Proprio adesso mi è venuta l'idea per un racconto: un ragazzino va a scuola e inizialmente sembra come tutti gli altri: un po' più portato nelle materie scientifiche ma niente di particolare. Negli anni successivi però va sempre peggio in italiano: in particolare mischia insieme vocaboli italiani, inglesi e francesi. Inizialmente la maestra pensa che lo faccia apposta e gli dà brutti voti ma presto il ragazzino inizia a mischiare le parole anche nel parlare. A scuola riesce ad andare bene solo a matematica, stando attento a non scrivere alcuna parola ma solo i conti ma in tutte le altre materie è un disastro. Crescendo la situazione peggiora sempre più: bene o male le scuole inferiori era riuscito a farle ripetendo solo un anno ma quando arriva al liceo viene considerato un cretino dai professori e anche i compagni lo scherniscono. Lui salta un sacco di lezioni standosene per conto suo e alla fine dell'anno viene bocciato. Allora entra per la prima volta in scena il padre (nelle pagine precedenti solo la madre sembrava interessata al figlio battendosi contro i vari insegnanti affinché venisse promosso e cercando in tutte le maniere di correggere il comportamento del figlio con medicine e buone abitudini: perché i dottori le hanno detto di tenerlo il più lontano possibile da altre lingue affinché non si confonda sempre di più, etc...) che fa al figlio un discorso di questo genere: ora come ora se continui ad andare a scuola sarà uno stillicidio continuo: frustrante sia per te che per i tuoi insegnanti mentre contemporaneamente sarai lo zimbello dei tuoi compagni di classe troppo immaturi per capire le tue buone qualità "eppure ascolta le mie parole: tu ami comprendere gli altri, no? Tutte le lingue per te sono uguali e non c'`e differenza, giusto? So che ti piace studiare e allora studia. Studia per conto tuo: se ti impegni riuscirai... ma soprattutto studia le lingue straniere che ti piacciono tanto. Non temere di confonderle insieme sempre di più e di non venir più capito da nessuno. Ti dirò un segreto: tutti gli uomini anche quando parlano insieme fra loro, anche se usano la stessa lingua, non si capiscono mai veramente. Con le donne poi è ancora peggio! Quindi tu parla la lingua che preferisci: chi vorrà capire il tuo cuore lo capirà comunque..."

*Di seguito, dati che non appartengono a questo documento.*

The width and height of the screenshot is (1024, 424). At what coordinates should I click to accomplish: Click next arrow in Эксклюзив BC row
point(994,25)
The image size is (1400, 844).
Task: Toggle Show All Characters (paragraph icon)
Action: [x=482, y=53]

Ovviamente andrebbero limati alcuni spigoli a questa storia: come mai il padre interviene solo nel finale e non prima, realizzare una progressione che mostri la frustrazione crescente del ragazzo e gli sforzi inutili della madre. E il discorso finale dovrebbe essere epico!
Che dici?
Mi è venuto realmente a mente adesso mentre ti scrivevo la frase: "Anche oggi non sento di aver molta fame e spero di riuscire a mangiare poco anche oggi". Rileggendola ho notato la ripetizione finale e per un attimo ho pensato "e se al posto di oggi scrivessi today?" da cui l'idea per il racconto... ;-)
...»
Buffo no? Tutta l'idea di un racconto mi è venuta in un attimo per aver scritto una ripetizione e pensato di sostituirla con un'espressione analoga in un'altra lingua.
Per la cronaca l'amica mi ha risposto che si tratta di un'idea piuttosto frusta e abusata: un ragazzino con problemi sociali viene aiutato a superarli da un'altra persona.
Ma secondo me non aveva colto l'aspetto essenziale di questa idea, concentrandosi sulla mia brutta esposizione (davvero nata sul momento e senza averci riflettuto un solo attimo per migliorarla) senza coglierne il reale potenziale. Così le ho risposto:
«...
Beh, se lo riduci a questo allora sicuramente ne esisteranno migliaia di racconti simili: però devi considerare il potenziale dell'idea non il mio brutto riassunto di poche parole scritto realmente di getto. Secondo me l'idea essenziale non sono le difficoltà del giovane ma un'altra: il linguaggio è solo l'apparenza più esteriore della comunicazione, mi piacerebbe che il racconto riuscisse a mostrare un giovane che non riesce a farsi capire parlando ma che (eliminando il padre, deus ex machina) riesce a capire gli altri ma anche se stesso meglio che con le parole. Ovviamente non sono uno scrittore abbastanza bravo da dosare la delicatezza che questo tema richiederebbe però, in teoria, l'idea sarebbe questa...
...»
Conclusione: insomma quando, come nel corto Versione 0.3.0, scrivo che “Vero che poi, quando inizio a scrivere, le idee mi vengono da sole...» è proprio così!